I am running a number of programmes dependant on mono, all of which are currently non functional with 6.8.0.123 as I cannot get them get mono the certs it needs.

Cert-sync —-user runs without issue, but it seems I need to run it machine wide as this doesn’t solve my issue.
Comment 4 Misso Works 2021-10-18 15:34:12 UTC
We are having the same issue here. Can also confirm that certificates can be imported using the --user flag however this doesn't solve the issue.
Comment 5 Misso Works 2021-10-18 16:27:56 UTC
I have identified where the problem is. Basically, certificates are stored in the folder Environment.SpecialFolder.CommonApplicationData/.mono/certs as per [0]. However the path of Environment.SpecialFolder.CommonApplicationData is set to "/usr/share" (linuxism).
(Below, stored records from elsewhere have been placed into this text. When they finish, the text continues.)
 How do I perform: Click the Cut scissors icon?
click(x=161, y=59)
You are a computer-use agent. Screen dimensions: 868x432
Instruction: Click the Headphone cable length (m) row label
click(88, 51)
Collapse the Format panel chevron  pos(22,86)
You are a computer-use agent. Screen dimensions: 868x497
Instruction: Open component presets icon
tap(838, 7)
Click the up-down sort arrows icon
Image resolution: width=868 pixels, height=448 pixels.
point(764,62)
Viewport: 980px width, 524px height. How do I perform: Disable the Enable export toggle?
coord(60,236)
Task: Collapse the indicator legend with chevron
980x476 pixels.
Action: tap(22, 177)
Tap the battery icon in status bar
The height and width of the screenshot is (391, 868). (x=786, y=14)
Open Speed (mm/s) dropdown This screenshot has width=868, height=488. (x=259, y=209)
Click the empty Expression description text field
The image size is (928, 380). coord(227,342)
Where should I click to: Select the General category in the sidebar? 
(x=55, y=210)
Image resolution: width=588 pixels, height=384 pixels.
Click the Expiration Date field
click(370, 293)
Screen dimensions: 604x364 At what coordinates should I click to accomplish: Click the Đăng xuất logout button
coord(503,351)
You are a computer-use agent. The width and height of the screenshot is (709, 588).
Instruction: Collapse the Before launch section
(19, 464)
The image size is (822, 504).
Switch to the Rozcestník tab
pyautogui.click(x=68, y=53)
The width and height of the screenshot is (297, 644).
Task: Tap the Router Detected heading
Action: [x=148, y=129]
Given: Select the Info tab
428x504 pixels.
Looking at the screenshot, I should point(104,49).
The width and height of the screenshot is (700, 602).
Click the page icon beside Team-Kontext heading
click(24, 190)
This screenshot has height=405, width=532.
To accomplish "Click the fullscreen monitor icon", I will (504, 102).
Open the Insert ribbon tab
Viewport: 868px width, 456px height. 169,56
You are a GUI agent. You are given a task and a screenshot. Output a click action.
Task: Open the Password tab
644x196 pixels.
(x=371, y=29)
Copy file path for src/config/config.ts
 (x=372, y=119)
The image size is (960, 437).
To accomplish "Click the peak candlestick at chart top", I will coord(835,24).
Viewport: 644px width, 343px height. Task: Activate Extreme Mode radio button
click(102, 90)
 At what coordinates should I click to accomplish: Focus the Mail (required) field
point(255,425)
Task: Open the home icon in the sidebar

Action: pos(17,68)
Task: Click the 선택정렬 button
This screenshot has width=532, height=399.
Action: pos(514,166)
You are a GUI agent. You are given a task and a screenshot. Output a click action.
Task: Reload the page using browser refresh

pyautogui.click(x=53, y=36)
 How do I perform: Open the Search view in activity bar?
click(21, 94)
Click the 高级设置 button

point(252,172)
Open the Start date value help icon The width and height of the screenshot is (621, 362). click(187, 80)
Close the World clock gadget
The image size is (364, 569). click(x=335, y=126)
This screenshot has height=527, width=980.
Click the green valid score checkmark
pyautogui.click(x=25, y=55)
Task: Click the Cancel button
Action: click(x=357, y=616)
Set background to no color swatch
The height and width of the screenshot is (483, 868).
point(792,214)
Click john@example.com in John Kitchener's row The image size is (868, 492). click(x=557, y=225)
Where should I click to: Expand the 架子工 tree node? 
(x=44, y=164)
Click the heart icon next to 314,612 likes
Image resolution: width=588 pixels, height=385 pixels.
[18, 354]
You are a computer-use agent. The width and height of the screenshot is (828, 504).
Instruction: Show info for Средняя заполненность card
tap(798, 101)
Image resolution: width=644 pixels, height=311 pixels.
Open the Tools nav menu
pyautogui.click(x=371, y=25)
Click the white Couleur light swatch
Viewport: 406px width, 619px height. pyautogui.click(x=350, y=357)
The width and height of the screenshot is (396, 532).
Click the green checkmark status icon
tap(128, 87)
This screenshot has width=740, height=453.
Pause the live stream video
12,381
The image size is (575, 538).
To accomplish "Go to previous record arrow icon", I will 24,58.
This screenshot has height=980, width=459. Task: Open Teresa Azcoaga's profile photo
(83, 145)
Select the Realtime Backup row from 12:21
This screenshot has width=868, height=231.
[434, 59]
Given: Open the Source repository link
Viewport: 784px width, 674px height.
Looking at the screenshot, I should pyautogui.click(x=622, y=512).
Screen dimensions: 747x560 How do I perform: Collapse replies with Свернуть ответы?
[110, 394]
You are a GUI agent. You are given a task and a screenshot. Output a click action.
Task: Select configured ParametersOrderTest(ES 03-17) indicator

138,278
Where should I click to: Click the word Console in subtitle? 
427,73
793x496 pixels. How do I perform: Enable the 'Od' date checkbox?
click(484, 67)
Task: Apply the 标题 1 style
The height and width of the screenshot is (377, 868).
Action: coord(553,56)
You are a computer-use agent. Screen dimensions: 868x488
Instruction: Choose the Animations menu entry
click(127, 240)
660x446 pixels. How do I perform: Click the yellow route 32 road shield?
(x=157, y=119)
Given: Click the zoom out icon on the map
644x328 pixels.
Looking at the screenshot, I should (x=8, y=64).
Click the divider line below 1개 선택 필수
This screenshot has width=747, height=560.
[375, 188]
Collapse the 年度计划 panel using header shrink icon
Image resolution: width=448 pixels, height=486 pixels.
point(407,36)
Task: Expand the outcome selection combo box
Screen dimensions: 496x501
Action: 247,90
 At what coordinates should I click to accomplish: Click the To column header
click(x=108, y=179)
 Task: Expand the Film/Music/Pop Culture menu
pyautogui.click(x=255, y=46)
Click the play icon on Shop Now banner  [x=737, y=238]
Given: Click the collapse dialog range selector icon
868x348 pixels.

The mono5.10 port includes the proper patches but for some reason they haven't been carried over to the mono6.8 port. The issue likely didn't appear earlier as the certificates shipped by upstream were still valid. You can fix the issue by adding the below two commands in the post-patch section of the Makefile of the port:

post-patch:
        ${REINPLACE_CMD} -e 's|/usr/share|${PREFIX}|g' \
		${WRKSRC}/mcs/class/corlib/System/Environment.cs \
		${WRKSRC}/external/corefx/src/System.Runtime.Extensions/src/System/Environment.Unix.cs
	${REINPLACE_CMD} -e 's|/usr/share/.mono|${PREFIX}/share/mono|g' \
		${WRKSRC}/man/mono-configuration-crypto.1 \
		${WRKSRC}/man/mono.1 \
		${WRKSRC}/man/mozroots.1

I am not sure why these changes have been implemented as post-patches instead of regular patch files, the maintainer may simply have run out of time at the time.

The first command replaces "/usr/share" with /usr/local/ in the source files mcs/class/corlib/System.Environment.cs and external/corefx/src/System.Runtime.Extensions/src/System.Environment.Unix.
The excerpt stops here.